(What you will do) Write out the data exactly from its first line onward, ending with the line in which "Given: Open preferences with the wrench icon" appears.

[Saved data entries]
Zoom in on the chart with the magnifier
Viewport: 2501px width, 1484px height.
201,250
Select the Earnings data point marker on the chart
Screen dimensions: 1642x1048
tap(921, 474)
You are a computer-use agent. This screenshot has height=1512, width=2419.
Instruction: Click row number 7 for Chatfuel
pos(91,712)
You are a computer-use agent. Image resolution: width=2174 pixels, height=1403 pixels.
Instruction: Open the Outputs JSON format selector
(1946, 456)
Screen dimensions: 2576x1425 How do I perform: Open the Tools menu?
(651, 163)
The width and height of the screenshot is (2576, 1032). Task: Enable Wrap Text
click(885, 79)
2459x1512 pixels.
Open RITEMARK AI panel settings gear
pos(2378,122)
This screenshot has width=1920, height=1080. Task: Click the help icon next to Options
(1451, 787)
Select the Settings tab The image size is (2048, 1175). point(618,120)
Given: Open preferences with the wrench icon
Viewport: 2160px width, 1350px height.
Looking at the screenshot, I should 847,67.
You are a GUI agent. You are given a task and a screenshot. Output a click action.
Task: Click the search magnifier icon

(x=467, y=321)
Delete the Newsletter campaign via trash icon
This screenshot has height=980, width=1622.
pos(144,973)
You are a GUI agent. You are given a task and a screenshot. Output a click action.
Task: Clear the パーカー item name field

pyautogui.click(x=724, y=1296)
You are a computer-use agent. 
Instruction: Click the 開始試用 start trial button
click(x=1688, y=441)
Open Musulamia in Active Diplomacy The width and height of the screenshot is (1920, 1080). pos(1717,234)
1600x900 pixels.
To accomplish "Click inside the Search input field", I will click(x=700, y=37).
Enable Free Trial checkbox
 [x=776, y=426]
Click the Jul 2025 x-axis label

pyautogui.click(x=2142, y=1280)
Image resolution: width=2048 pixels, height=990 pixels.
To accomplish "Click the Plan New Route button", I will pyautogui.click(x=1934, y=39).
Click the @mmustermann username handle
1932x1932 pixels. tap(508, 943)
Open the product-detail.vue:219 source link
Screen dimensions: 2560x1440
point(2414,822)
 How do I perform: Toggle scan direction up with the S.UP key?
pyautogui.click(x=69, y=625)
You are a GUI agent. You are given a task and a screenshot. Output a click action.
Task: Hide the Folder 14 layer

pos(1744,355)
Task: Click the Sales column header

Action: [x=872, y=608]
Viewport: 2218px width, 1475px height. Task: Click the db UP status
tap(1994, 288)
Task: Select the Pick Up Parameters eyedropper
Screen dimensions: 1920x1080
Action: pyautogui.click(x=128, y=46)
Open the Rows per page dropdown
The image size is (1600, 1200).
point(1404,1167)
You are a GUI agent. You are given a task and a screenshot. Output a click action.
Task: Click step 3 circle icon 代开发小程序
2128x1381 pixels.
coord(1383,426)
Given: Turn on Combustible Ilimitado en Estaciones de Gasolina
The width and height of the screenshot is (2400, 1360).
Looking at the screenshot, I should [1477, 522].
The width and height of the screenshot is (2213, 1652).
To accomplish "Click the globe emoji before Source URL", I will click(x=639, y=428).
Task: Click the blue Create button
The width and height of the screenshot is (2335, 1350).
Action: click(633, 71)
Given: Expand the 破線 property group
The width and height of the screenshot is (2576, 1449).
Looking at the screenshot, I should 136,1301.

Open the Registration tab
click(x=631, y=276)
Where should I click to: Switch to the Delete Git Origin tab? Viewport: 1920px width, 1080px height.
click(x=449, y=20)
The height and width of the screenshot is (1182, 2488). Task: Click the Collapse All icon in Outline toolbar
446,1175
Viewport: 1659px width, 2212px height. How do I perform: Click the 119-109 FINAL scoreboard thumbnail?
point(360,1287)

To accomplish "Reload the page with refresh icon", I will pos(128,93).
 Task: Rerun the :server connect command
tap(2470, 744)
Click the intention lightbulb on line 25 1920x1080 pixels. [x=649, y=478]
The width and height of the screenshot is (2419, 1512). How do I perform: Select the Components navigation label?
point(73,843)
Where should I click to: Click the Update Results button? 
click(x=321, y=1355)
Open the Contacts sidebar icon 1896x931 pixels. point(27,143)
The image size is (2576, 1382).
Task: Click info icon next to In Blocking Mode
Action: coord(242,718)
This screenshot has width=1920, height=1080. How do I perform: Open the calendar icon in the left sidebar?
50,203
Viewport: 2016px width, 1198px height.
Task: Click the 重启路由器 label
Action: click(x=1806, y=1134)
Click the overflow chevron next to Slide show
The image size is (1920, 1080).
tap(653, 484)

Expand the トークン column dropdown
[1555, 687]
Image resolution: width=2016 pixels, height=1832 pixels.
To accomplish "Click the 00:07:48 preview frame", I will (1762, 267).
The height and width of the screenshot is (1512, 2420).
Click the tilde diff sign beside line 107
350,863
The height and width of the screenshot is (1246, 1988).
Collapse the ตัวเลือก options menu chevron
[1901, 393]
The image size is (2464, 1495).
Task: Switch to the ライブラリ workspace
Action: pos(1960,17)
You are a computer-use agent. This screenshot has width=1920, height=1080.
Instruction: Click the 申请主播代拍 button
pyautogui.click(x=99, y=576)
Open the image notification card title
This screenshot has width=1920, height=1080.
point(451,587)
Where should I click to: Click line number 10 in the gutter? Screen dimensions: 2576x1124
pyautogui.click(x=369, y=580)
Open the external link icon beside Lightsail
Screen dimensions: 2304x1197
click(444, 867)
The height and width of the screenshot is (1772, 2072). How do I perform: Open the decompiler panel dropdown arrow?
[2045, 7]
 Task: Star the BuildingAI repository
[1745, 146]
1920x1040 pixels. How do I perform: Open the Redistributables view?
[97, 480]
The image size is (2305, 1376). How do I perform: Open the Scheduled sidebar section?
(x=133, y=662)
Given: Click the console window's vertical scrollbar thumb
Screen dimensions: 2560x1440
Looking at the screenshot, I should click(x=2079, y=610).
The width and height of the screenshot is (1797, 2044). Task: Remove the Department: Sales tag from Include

(Finished exercise)
Zoom in on the chart with the magnifier
Viewport: 2501px width, 1484px height.
201,250
Select the Earnings data point marker on the chart
Screen dimensions: 1642x1048
tap(921, 474)
You are a computer-use agent. This screenshot has height=1512, width=2419.
Instruction: Click row number 7 for Chatfuel
pos(91,712)
You are a computer-use agent. Image resolution: width=2174 pixels, height=1403 pixels.
Instruction: Open the Outputs JSON format selector
(1946, 456)
Screen dimensions: 2576x1425 How do I perform: Open the Tools menu?
(651, 163)
The width and height of the screenshot is (2576, 1032). Task: Enable Wrap Text
click(885, 79)
2459x1512 pixels.
Open RITEMARK AI panel settings gear
pos(2378,122)
This screenshot has width=1920, height=1080. Task: Click the help icon next to Options
(1451, 787)
Select the Settings tab The image size is (2048, 1175). point(618,120)
Given: Open preferences with the wrench icon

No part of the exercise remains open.